§ **Available records**
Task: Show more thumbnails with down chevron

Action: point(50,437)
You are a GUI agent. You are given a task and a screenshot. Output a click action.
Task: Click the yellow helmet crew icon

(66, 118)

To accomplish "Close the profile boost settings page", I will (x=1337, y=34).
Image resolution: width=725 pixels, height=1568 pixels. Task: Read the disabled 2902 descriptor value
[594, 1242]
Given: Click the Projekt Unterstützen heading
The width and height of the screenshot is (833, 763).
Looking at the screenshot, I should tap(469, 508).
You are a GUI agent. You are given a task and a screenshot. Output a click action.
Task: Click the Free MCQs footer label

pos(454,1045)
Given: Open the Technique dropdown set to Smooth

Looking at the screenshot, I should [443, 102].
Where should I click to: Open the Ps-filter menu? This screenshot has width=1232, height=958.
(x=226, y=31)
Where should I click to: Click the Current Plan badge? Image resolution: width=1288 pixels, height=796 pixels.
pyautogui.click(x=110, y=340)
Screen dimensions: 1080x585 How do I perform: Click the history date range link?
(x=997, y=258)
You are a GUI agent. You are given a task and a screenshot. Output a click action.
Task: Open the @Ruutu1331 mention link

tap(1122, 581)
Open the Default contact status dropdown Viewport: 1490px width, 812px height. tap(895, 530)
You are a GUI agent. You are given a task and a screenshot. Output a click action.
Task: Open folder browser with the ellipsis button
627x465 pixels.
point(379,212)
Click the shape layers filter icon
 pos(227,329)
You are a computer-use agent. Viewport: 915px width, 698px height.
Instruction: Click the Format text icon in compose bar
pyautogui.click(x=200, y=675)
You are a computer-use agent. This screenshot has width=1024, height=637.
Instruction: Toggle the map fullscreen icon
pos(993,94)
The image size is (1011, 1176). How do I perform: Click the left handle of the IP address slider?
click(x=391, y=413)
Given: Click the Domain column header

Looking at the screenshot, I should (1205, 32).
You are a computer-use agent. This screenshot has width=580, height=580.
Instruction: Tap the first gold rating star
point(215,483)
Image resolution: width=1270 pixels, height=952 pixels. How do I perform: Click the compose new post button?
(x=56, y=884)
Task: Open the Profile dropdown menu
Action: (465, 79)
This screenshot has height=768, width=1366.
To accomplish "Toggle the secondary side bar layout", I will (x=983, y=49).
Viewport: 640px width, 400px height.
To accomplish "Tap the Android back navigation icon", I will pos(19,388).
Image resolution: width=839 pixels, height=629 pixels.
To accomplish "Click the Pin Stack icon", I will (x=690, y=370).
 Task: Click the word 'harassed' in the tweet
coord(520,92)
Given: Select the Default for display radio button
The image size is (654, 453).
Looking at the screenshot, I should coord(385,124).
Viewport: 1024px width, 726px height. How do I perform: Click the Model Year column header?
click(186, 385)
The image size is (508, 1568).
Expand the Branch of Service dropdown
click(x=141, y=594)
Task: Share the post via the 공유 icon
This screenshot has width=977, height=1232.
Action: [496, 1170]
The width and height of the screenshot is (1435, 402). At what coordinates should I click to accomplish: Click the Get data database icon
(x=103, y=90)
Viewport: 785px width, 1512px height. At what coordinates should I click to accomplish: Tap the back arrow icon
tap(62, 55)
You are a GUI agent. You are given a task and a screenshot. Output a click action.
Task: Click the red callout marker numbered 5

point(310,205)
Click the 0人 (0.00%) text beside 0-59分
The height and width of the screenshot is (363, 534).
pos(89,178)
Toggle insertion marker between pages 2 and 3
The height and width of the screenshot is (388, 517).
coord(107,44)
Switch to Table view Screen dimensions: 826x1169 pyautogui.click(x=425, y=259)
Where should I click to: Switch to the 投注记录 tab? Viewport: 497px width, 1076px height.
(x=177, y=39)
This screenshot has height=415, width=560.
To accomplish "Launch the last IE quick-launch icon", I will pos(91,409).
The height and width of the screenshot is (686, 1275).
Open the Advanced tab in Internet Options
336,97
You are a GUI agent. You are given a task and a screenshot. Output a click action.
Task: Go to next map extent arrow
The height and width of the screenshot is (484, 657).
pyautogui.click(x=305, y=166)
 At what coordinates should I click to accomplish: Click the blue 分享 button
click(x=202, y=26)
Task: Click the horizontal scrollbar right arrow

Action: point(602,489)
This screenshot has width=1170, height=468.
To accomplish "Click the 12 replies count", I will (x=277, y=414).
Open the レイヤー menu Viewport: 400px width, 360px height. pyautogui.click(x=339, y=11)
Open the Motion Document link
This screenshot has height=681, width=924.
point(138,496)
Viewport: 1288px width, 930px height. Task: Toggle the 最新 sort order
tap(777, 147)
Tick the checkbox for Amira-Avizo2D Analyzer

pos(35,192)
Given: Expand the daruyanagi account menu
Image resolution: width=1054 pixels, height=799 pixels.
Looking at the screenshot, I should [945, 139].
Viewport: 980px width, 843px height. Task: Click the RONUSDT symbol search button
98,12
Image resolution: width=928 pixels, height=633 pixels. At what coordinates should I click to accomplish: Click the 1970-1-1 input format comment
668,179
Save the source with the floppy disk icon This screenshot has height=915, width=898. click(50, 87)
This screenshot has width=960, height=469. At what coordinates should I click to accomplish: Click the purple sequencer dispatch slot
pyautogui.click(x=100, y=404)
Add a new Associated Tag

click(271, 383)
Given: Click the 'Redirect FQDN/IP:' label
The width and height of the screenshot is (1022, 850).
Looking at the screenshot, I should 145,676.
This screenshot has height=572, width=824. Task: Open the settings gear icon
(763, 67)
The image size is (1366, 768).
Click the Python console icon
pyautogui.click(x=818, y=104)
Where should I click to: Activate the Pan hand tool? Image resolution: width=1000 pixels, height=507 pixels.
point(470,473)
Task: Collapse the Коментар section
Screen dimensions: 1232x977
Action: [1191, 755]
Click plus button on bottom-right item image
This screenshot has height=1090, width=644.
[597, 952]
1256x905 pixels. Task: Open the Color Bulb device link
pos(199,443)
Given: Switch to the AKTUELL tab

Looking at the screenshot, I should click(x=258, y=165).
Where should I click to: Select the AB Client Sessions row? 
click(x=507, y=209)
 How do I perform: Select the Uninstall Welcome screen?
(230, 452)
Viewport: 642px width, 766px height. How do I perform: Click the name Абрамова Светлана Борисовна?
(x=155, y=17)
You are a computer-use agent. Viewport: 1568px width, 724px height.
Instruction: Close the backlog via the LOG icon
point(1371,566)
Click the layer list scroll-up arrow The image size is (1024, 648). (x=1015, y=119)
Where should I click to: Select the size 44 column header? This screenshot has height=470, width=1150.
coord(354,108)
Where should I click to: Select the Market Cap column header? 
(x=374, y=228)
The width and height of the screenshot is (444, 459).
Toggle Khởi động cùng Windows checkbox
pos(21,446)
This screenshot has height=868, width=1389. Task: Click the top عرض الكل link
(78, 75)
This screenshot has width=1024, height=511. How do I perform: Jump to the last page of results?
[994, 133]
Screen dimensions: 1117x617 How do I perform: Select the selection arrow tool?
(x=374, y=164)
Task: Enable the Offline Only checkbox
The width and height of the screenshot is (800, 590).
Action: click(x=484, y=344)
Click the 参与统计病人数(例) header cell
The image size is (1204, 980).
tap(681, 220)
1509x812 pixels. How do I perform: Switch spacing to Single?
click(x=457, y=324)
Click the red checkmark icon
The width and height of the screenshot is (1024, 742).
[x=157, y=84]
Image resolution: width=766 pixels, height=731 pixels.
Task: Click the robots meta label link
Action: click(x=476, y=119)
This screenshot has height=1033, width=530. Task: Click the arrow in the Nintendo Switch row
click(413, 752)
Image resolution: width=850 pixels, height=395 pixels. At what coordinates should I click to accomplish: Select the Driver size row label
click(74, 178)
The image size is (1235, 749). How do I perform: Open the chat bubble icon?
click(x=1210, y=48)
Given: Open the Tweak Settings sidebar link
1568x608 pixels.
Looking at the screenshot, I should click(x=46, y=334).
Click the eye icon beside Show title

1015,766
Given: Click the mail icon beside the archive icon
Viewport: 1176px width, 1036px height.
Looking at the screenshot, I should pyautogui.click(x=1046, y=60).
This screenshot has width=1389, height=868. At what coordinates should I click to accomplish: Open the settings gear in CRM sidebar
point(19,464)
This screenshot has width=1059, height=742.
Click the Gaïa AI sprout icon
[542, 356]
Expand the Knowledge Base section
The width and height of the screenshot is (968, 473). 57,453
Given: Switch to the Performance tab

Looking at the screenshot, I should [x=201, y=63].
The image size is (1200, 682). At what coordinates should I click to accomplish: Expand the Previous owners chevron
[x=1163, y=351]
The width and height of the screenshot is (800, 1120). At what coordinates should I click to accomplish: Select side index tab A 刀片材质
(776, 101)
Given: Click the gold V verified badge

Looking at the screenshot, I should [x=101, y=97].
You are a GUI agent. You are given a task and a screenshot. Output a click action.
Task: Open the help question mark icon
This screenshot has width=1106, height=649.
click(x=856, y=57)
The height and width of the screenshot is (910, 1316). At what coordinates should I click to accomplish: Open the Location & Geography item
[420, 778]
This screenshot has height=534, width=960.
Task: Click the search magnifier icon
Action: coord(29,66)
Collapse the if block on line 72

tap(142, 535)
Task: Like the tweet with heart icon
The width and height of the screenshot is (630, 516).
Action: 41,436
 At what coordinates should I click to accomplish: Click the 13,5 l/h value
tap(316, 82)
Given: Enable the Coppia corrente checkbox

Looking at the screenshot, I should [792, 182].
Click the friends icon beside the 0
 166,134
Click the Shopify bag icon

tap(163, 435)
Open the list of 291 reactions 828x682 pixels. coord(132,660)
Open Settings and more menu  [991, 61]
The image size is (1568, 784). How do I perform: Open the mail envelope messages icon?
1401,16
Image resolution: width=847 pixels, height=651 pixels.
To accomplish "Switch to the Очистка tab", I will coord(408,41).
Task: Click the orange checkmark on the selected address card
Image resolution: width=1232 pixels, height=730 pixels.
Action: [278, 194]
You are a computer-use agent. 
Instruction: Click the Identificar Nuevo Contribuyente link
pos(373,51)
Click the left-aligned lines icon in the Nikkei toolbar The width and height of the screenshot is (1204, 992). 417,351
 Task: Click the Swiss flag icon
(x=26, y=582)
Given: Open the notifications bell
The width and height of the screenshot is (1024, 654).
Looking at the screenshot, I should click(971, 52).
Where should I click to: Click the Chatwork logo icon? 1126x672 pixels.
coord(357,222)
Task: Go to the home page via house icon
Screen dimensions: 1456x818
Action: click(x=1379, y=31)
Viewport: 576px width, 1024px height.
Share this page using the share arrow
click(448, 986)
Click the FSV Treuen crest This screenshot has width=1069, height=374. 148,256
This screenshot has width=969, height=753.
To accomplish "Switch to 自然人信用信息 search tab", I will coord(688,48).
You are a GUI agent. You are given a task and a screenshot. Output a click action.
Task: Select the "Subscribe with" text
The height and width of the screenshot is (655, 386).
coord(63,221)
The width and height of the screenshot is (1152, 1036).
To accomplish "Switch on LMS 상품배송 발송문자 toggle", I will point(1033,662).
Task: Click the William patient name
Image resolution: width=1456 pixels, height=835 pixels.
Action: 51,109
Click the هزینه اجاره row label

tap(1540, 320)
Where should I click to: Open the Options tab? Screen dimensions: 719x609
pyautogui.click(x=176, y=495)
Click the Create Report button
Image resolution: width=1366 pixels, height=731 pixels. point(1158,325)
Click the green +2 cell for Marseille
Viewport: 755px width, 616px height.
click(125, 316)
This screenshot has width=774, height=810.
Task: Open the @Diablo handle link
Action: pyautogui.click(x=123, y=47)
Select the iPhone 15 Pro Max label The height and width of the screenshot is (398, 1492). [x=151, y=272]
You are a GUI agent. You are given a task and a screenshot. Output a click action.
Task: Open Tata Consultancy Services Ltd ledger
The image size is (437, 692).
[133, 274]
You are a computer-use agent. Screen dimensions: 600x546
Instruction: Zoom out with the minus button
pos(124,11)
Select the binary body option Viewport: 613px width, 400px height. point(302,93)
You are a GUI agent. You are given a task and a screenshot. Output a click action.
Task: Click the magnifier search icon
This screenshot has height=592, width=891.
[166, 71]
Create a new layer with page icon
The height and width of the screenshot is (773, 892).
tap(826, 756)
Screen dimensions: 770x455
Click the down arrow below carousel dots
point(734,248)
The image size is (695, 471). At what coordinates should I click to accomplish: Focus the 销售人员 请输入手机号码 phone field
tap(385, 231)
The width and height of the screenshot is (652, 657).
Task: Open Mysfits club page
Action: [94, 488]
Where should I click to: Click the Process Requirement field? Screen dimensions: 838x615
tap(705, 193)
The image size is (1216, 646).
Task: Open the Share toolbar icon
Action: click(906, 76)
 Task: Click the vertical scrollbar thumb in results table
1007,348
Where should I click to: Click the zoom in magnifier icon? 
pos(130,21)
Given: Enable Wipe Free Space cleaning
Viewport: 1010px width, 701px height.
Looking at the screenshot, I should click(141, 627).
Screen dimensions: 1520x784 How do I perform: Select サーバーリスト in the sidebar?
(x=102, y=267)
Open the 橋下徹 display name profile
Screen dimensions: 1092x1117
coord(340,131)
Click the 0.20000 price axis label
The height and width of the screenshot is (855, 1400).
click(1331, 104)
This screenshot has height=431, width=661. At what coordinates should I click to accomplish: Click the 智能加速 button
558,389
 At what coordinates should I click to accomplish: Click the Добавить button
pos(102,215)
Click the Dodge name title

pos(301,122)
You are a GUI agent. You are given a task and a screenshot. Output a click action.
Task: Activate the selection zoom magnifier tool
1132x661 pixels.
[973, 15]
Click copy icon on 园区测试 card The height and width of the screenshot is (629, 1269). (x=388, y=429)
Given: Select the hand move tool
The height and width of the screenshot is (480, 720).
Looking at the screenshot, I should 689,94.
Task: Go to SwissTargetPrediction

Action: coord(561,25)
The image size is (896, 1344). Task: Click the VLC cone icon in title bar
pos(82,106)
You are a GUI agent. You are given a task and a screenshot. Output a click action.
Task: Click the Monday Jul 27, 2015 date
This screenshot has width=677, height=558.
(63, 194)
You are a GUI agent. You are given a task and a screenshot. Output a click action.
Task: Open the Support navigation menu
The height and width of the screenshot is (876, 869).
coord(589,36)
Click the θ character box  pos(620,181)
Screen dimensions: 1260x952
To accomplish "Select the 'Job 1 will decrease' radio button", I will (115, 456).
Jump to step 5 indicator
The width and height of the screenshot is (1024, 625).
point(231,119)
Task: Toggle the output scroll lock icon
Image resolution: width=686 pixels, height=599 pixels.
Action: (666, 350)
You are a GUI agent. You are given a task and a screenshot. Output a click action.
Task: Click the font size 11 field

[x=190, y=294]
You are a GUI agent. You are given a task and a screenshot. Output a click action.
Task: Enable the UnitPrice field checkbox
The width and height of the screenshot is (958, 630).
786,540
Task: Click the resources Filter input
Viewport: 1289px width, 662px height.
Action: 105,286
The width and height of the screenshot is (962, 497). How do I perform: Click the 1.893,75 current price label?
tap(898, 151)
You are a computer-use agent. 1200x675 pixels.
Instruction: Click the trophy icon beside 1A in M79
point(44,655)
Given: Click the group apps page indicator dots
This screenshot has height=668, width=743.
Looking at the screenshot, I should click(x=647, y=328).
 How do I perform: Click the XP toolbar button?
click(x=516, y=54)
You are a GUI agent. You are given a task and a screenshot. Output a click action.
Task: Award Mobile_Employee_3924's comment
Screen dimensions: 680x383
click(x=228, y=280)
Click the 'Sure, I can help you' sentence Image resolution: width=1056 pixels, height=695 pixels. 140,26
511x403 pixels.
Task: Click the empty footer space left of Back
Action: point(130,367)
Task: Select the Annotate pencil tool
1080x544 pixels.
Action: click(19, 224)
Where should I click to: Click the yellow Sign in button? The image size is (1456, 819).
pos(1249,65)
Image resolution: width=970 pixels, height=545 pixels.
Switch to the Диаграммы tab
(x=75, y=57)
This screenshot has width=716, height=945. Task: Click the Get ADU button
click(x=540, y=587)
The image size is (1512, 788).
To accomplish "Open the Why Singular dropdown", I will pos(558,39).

§ **What needs to be done**
Please, from the material above, copy only the lines from the line with "Given: Enable the Coppia corrente checkbox" up to and including the line with "Open Settings and", exactly as written.

§ **Response area**
Given: Enable the Coppia corrente checkbox

Looking at the screenshot, I should [792, 182].
Click the friends icon beside the 0
 166,134
Click the Shopify bag icon

tap(163, 435)
Open the list of 291 reactions 828x682 pixels. coord(132,660)
Open Settings and more menu  [991, 61]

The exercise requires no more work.